** start of PROVIDED DATA **

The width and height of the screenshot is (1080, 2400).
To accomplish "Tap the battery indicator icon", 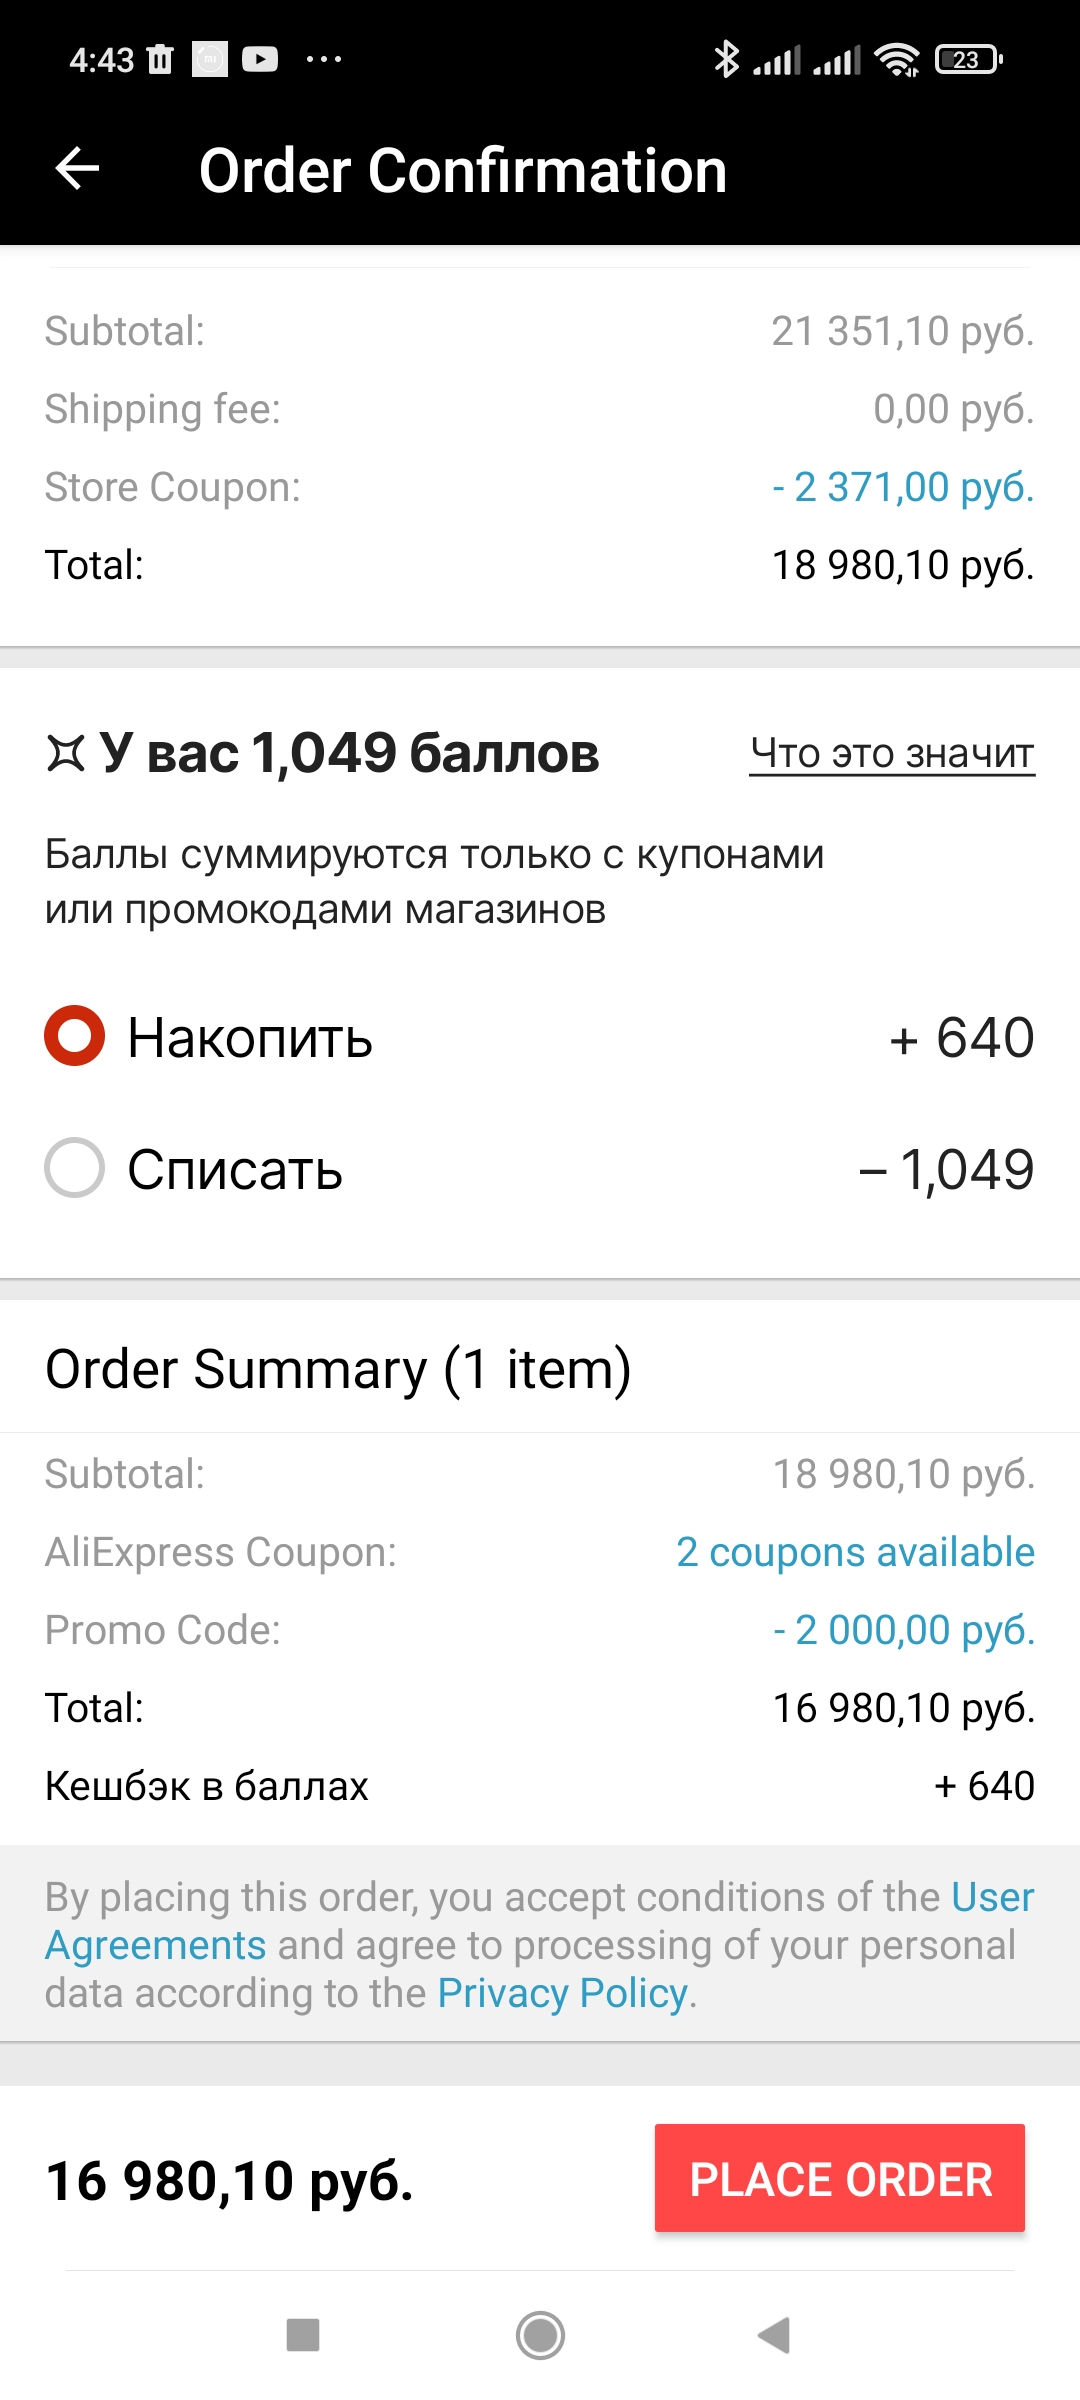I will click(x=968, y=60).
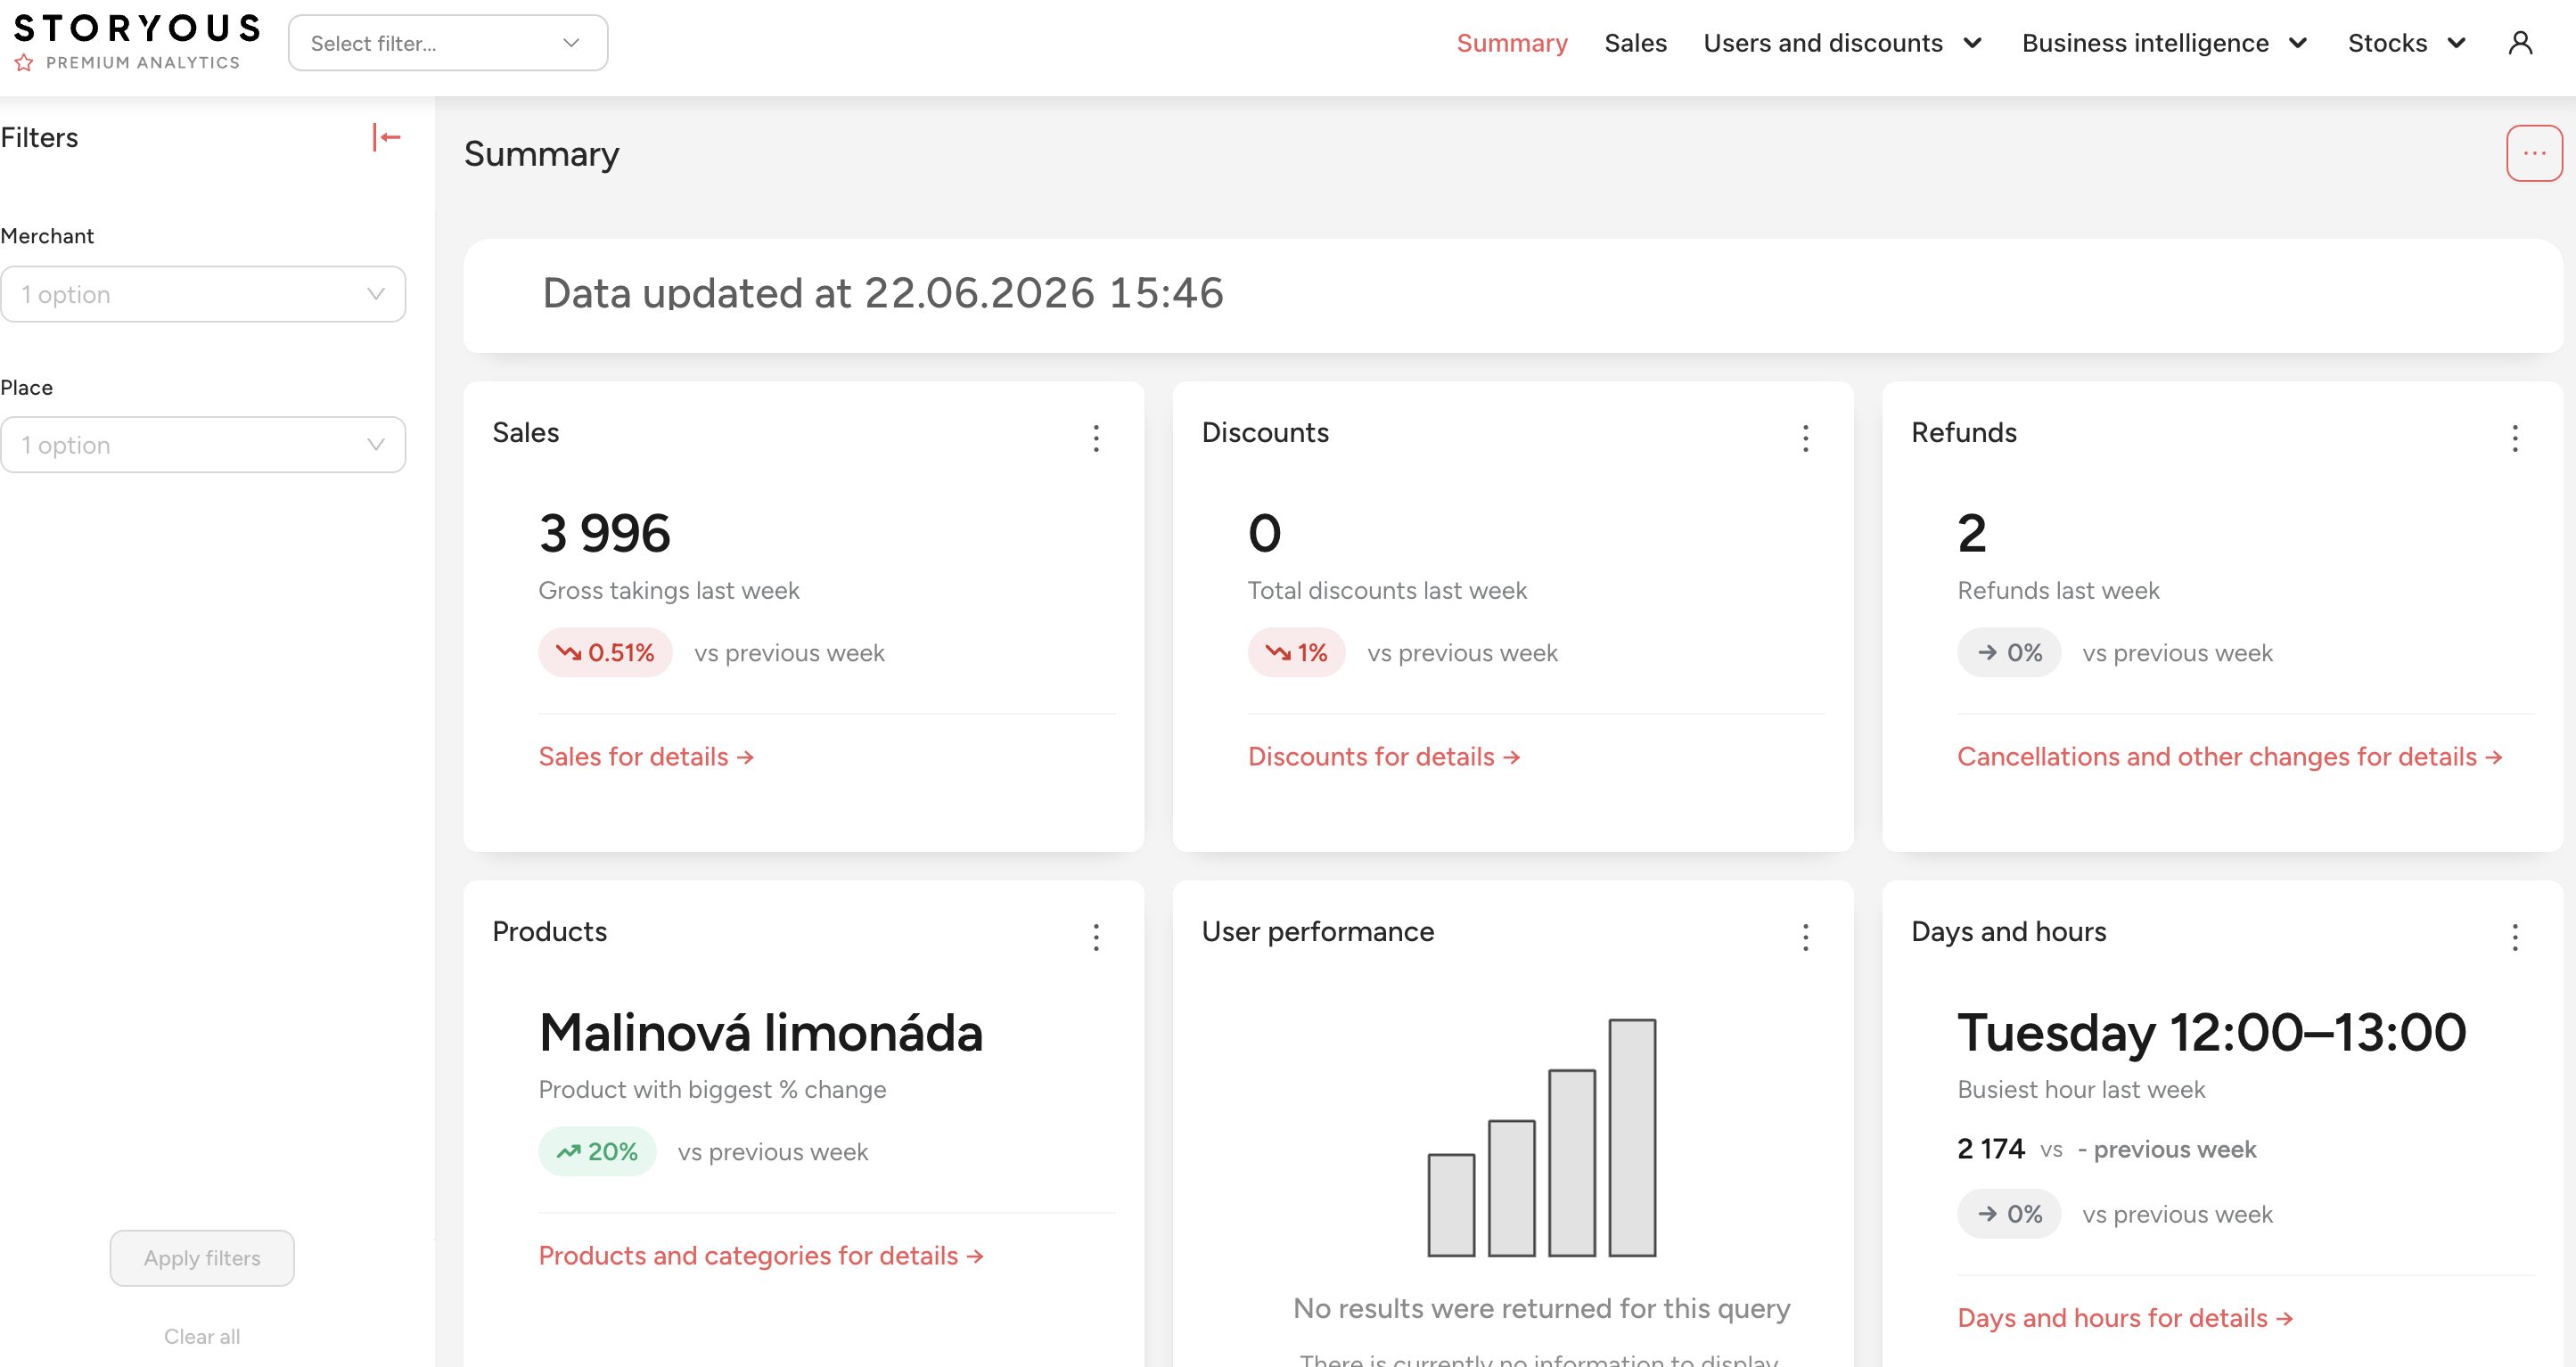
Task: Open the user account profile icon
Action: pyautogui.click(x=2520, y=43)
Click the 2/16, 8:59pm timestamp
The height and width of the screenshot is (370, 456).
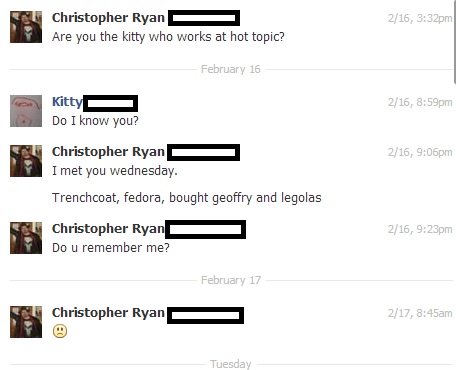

** end of PROVIDED DATA **

Gather each line of the listing above that contains the word "height" and copy those lines out in full.

ANSWER FOR THIS EXERCISE:
The width and height of the screenshot is (1080, 2400).
The height and width of the screenshot is (370, 456).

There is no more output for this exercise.